Message par patrick corbon »

Re bonjour à tous,

La seule chose que j'ai :
A l'heure fixée les saxons s'ébranlent . Quand ils arrivent aux avants postes Français quelques hommes crient "France ! ne tirez pas !" (belle traitrise). Puis ils avancent baïonnettes au canons.
Ailleurs, l'auteur cite un extrait d'un récit Georges Blond "La Marne",
"Le début de l'assaut Allemand ressemble plutôt à un égorgement... Qui vive...? ... Alerte ! Le cri des guetteurs s'achève en râle.

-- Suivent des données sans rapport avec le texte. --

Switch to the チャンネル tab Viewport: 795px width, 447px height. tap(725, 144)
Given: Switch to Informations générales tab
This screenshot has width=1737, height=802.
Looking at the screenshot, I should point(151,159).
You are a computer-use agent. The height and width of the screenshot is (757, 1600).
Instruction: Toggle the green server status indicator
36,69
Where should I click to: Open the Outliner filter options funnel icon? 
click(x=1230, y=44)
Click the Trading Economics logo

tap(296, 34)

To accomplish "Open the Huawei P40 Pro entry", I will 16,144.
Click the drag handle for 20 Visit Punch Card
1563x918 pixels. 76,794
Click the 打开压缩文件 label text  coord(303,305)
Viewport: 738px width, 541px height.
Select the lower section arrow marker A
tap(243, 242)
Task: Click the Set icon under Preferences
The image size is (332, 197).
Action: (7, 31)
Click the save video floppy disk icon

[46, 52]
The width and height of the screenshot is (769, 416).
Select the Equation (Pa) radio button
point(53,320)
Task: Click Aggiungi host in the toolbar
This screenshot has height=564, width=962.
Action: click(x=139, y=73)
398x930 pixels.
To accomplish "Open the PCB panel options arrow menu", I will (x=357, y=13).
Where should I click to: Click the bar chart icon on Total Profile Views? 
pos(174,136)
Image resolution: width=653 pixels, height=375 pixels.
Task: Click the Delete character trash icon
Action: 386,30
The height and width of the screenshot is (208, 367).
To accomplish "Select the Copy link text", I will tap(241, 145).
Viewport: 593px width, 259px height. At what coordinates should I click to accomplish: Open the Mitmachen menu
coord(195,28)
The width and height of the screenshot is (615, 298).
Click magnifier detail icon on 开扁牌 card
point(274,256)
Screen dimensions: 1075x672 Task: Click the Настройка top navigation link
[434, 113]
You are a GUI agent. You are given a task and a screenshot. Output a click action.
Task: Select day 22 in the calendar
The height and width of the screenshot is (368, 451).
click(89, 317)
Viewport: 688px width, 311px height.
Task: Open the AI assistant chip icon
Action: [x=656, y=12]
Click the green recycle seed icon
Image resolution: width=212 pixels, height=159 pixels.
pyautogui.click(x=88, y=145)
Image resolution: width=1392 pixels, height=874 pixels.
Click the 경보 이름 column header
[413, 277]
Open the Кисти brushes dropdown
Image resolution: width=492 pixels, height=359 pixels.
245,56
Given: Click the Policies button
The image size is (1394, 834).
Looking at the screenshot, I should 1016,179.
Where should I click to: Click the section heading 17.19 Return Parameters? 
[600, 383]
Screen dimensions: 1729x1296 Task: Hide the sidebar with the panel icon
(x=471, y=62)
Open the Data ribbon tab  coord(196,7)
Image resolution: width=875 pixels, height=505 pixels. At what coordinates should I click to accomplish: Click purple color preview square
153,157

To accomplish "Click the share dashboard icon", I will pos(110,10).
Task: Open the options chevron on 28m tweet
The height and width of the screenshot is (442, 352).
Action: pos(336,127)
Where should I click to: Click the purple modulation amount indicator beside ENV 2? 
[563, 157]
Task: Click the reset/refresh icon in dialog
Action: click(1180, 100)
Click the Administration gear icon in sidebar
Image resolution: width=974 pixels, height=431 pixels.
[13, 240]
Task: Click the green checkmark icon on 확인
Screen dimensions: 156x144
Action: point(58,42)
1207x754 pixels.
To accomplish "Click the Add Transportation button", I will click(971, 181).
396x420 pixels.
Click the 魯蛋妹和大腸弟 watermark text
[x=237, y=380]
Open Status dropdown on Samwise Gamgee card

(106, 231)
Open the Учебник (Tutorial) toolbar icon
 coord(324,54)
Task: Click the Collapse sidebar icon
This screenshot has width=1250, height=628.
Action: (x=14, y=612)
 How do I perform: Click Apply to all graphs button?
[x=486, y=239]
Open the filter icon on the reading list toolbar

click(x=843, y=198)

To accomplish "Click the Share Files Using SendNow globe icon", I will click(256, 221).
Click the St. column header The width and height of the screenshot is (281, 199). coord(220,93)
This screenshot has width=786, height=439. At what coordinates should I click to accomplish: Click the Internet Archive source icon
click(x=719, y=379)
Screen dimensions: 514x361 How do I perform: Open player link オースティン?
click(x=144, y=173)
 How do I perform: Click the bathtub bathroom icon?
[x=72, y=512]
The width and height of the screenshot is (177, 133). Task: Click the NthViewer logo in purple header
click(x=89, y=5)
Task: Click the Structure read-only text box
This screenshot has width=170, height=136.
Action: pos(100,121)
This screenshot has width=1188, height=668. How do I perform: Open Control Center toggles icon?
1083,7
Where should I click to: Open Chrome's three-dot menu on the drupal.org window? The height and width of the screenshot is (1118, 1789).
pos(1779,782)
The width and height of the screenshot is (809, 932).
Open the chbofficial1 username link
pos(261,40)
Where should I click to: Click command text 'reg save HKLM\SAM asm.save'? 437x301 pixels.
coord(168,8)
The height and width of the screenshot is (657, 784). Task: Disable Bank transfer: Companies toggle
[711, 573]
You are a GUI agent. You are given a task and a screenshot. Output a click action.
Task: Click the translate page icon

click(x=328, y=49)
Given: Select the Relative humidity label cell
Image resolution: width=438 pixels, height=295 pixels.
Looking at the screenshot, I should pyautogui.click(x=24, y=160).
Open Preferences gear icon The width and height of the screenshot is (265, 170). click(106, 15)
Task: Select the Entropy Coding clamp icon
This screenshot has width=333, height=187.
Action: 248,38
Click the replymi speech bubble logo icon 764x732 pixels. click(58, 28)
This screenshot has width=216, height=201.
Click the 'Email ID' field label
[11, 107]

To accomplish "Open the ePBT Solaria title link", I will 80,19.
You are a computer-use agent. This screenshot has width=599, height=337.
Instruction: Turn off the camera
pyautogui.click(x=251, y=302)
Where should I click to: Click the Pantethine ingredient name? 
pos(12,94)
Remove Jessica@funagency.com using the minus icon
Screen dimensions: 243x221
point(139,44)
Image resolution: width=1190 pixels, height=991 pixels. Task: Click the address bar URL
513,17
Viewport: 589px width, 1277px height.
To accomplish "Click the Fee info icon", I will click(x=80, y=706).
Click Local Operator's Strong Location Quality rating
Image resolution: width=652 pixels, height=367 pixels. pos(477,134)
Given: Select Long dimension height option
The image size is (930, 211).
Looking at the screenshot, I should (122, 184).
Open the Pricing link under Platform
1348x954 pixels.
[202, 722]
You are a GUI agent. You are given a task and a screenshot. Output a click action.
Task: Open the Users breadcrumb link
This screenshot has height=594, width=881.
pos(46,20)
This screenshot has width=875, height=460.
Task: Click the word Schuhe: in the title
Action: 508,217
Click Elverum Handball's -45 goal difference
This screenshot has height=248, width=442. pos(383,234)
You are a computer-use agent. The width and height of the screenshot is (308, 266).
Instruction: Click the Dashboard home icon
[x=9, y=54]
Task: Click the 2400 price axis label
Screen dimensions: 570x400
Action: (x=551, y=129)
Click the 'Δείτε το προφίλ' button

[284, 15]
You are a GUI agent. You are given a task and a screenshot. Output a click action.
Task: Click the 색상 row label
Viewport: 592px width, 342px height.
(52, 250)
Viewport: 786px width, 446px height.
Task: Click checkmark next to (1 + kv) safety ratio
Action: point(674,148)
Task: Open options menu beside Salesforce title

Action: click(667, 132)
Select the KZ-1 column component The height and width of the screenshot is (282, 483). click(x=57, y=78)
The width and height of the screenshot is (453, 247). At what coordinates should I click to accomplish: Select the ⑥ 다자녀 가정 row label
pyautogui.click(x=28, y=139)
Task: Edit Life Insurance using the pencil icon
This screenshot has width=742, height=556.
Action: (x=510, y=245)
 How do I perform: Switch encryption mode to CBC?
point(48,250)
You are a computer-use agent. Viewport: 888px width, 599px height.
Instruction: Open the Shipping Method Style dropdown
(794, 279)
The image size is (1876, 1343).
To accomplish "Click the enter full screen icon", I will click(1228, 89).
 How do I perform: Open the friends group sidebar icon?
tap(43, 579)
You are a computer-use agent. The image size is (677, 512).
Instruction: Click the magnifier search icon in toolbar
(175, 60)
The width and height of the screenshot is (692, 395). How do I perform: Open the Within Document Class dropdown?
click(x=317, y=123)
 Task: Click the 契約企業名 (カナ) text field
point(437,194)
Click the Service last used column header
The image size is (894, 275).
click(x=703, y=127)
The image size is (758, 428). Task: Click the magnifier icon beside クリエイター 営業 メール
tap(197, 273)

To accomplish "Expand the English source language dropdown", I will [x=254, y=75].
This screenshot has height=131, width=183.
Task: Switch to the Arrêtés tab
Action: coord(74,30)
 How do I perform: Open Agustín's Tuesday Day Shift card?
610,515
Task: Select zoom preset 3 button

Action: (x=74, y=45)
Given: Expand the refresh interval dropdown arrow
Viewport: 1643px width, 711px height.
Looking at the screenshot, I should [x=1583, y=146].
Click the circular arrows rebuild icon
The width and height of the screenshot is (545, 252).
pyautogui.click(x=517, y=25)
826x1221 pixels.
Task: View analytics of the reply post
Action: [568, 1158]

Des gradés crient "Feu ! Tirez donc, non de Dieu ! " mais leurs hommes n'ont même pas le temps d'épauler ! Un flot furieux passe sur leurs cadavres"


Comment une telle masse d'attaque a pu se rassembler sans alerter nos troupes ? En 14, la surprise était encore courante et combien se sont laissés surprendre au bivouac ?. J'ai au moins un autre cas entre Abreschwiller et Trois-Fontaine où un bataillon est surpris.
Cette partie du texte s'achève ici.